EXERCISE>
In the listing below, locate the line containing "The height and" and the line containing "Expand the data folder in file tree". Output both of them and every line between, exactly as written, and nothing more.

PROVIDED ENTRIES>
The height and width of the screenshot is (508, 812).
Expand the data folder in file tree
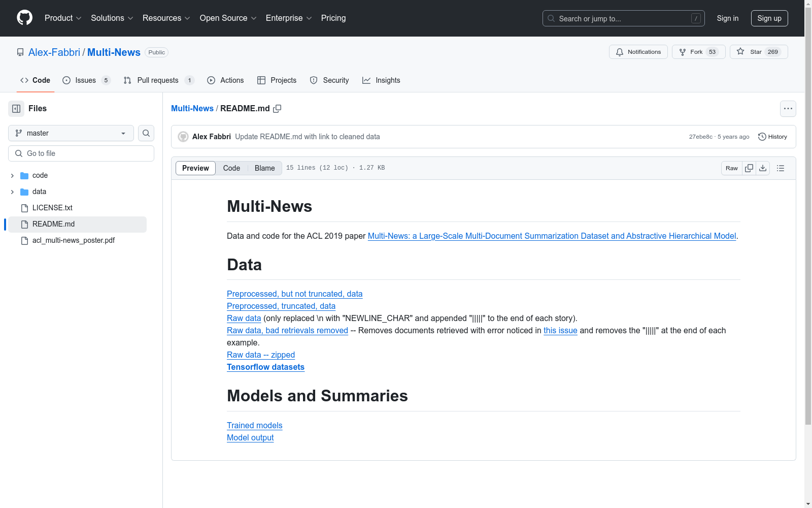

--

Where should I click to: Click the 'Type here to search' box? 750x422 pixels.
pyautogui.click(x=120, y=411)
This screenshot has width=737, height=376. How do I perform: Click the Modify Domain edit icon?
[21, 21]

YOUR SOLUTION>
The height and width of the screenshot is (508, 812).
Expand the data folder in file tree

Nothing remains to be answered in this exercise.